WHAT TO DO.
Look through the entries below and count every line in which "help" appears; reply with the number only.

[Stored items]

□ □ □ □

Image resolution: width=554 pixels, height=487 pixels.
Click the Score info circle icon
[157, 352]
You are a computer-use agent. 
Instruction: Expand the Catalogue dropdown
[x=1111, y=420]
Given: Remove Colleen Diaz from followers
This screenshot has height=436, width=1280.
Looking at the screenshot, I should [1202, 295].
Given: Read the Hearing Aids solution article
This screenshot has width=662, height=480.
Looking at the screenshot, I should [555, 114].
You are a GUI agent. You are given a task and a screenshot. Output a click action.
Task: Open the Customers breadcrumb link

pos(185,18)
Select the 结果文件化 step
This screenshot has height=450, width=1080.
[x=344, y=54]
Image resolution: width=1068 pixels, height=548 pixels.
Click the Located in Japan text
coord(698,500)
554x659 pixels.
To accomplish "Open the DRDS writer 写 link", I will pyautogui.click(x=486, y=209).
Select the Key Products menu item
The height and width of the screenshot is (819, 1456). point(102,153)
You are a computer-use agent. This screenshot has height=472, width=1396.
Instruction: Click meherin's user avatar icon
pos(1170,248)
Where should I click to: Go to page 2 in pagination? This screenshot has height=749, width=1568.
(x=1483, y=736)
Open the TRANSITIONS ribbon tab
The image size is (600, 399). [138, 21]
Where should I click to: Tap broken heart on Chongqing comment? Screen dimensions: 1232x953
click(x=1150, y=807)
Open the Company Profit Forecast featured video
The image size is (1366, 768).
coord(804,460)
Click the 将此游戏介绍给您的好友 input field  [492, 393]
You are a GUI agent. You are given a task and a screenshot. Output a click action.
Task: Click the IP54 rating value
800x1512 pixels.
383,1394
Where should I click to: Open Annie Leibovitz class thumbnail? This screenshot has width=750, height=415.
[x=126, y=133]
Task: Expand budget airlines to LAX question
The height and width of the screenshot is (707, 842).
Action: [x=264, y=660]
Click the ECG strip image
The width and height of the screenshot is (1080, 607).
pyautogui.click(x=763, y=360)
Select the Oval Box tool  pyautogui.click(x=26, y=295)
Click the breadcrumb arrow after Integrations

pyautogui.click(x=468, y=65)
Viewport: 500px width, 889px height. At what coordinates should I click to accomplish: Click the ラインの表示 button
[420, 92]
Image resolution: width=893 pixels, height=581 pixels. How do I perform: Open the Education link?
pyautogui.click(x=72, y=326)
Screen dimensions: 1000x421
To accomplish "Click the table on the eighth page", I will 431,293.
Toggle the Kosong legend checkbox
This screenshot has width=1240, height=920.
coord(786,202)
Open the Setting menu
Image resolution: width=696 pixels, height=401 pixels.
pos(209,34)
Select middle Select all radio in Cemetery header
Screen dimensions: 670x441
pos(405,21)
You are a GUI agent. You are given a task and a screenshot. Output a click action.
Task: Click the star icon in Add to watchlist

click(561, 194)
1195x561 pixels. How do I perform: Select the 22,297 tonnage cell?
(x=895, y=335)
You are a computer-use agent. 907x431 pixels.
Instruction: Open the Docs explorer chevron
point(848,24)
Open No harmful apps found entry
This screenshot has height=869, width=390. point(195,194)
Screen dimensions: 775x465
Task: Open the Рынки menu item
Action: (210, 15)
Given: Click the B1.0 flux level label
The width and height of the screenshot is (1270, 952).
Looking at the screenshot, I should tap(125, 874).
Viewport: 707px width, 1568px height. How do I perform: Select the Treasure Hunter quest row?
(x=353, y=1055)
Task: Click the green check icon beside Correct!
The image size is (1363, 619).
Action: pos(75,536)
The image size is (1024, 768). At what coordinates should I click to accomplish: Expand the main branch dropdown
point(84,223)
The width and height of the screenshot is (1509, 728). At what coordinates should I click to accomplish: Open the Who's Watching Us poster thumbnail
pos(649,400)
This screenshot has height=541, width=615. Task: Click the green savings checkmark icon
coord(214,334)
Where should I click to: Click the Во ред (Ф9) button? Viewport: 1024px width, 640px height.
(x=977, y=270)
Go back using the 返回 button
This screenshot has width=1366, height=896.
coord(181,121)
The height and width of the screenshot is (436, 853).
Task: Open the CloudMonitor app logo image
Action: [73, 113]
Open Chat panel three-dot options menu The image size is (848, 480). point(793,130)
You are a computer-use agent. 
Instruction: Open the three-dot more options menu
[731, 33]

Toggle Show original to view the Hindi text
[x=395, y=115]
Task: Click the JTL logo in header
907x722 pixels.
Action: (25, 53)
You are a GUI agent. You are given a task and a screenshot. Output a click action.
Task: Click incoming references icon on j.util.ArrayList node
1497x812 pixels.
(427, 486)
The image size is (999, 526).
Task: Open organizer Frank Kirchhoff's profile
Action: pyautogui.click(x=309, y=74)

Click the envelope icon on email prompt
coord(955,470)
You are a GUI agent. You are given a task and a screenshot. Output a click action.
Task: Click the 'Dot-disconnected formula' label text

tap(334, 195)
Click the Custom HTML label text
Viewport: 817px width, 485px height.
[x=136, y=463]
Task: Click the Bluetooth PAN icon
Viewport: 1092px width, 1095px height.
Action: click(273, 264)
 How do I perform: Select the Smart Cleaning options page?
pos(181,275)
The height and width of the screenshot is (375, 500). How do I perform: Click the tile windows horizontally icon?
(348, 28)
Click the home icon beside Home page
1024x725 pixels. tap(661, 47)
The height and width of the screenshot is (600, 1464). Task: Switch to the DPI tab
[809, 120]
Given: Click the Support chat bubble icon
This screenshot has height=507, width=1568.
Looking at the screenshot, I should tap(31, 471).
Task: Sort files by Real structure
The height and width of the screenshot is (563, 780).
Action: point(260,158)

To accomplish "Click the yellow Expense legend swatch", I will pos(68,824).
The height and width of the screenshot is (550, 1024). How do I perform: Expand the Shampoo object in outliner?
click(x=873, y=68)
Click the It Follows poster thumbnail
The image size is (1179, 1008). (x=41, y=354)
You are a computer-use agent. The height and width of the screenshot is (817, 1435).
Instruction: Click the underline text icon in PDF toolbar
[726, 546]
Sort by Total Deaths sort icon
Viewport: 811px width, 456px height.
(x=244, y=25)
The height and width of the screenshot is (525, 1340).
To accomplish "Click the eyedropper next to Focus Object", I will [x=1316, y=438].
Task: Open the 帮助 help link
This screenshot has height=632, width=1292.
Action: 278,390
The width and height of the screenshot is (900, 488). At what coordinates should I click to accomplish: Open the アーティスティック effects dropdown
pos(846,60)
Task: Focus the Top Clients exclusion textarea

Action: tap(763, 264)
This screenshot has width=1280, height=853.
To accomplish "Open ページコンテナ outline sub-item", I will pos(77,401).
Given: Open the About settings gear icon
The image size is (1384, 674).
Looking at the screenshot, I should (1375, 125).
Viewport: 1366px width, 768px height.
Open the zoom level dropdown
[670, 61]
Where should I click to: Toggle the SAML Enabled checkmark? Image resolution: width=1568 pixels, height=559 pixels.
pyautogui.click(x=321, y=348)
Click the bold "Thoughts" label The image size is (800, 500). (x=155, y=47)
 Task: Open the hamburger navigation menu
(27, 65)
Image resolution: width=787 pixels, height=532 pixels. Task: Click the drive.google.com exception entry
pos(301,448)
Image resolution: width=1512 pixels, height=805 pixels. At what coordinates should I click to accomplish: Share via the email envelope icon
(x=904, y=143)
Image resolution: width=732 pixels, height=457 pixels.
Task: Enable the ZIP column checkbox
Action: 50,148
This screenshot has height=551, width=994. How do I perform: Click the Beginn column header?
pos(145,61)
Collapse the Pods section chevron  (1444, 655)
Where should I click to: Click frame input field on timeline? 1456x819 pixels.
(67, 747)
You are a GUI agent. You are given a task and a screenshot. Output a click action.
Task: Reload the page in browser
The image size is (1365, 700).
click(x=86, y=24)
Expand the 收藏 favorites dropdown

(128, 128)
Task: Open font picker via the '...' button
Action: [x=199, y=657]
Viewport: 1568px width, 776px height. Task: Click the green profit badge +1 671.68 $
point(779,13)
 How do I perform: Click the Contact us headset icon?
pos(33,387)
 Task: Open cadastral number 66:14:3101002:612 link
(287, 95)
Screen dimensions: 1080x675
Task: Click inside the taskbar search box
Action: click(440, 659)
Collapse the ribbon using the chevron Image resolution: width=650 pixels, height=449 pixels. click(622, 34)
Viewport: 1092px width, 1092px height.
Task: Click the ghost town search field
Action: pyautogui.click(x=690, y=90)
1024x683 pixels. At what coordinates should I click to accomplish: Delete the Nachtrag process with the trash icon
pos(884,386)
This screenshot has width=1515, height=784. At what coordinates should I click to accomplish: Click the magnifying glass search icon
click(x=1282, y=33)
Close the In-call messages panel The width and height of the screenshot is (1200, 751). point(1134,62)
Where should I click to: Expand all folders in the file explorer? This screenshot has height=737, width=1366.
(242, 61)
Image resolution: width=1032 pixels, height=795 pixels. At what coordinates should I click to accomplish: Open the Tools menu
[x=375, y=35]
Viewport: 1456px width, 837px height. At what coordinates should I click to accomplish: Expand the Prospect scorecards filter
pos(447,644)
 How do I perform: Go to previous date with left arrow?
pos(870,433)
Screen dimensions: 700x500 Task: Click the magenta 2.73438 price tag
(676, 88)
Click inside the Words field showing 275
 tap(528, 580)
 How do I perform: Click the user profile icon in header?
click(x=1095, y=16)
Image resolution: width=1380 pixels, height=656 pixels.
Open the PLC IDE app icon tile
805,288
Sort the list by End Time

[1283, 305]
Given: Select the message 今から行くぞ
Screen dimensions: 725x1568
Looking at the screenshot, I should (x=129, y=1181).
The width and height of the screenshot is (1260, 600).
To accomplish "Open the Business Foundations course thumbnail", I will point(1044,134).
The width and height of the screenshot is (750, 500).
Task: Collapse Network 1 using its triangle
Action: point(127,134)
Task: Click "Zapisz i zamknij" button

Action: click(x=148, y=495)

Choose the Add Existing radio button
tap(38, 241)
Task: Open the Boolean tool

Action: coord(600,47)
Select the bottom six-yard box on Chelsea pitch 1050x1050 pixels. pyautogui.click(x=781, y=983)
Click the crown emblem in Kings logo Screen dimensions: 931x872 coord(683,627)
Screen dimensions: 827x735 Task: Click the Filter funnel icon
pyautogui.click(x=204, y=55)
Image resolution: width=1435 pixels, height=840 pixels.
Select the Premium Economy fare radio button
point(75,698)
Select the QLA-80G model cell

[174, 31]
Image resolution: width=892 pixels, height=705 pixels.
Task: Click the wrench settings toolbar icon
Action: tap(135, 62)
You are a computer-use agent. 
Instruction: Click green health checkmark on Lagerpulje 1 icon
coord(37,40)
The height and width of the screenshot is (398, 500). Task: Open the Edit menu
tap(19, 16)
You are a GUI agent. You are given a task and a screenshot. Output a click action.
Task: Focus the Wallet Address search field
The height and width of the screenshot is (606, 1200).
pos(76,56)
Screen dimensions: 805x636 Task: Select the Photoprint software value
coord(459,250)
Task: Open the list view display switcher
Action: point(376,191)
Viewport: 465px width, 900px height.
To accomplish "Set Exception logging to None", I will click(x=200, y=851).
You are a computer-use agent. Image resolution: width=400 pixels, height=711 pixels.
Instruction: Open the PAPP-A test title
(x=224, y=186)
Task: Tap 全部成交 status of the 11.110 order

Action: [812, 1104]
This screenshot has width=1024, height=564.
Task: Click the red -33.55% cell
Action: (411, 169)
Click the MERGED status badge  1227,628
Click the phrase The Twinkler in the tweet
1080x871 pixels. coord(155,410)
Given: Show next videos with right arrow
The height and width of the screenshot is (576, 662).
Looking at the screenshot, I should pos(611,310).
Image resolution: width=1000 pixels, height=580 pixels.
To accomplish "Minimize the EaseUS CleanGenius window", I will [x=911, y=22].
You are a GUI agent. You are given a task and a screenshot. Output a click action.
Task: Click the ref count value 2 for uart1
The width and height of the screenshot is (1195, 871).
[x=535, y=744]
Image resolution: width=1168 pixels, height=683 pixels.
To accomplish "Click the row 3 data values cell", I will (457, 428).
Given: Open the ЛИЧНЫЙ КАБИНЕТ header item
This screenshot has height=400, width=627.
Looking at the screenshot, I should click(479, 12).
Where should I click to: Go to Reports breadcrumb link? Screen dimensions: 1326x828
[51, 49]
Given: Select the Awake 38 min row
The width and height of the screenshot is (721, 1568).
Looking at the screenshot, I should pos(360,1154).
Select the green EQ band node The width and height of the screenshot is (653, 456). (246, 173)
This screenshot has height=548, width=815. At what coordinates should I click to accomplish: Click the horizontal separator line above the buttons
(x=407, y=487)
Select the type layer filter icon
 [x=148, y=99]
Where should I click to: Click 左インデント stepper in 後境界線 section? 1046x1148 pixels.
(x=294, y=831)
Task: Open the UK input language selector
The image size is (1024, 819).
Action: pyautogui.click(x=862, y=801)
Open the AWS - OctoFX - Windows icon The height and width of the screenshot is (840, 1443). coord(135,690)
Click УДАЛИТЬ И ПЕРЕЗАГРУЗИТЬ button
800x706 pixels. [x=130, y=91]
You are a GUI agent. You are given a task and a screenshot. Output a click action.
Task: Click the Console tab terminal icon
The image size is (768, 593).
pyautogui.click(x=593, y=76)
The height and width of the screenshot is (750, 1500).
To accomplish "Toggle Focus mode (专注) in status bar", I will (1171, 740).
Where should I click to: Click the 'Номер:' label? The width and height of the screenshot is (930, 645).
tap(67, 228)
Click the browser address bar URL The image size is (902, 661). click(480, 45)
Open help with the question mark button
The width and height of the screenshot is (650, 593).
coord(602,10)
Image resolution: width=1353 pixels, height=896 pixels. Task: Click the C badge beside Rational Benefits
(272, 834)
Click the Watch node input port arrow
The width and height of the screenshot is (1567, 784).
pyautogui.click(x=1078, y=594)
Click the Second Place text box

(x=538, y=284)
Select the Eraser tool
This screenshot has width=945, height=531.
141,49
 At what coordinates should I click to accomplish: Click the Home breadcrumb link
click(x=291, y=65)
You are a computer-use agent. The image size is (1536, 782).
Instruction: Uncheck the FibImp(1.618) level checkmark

□ □ □ □

RESULT OF THIS TASK.
2